Retype every line of the items below word for word, omitting the pictures.
— Start of Data supplied —
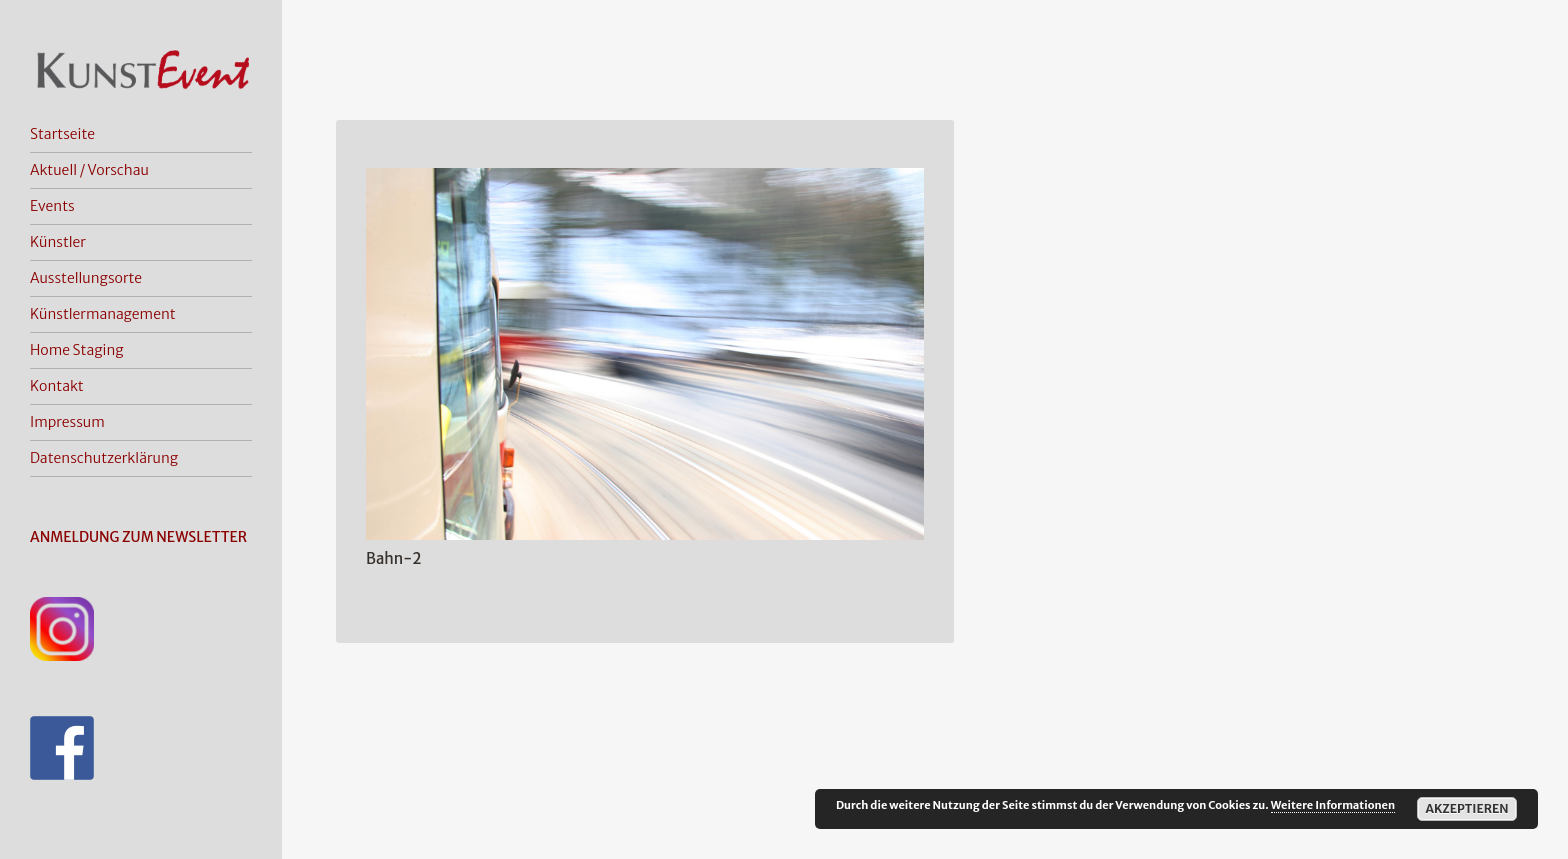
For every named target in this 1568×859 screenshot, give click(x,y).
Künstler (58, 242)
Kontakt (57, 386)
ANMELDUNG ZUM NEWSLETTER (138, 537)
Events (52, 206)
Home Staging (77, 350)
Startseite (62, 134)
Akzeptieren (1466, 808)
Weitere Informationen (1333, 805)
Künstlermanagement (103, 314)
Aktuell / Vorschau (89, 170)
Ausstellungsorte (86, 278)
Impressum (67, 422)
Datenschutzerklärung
— End of Data supplied —
## [Task solution]
For every named target in this 1568×859 screenshot, give click(x,y).
Künstler (58, 242)
Kontakt (57, 386)
ANMELDUNG ZUM NEWSLETTER (138, 537)
Events (52, 206)
Home Staging (77, 350)
Startseite (62, 134)
Akzeptieren (1466, 808)
Weitere Informationen (1333, 805)
Künstlermanagement (103, 314)
Aktuell / Vorschau (89, 170)
Ausstellungsorte (86, 278)
Impressum (67, 422)
Datenschutzerklärung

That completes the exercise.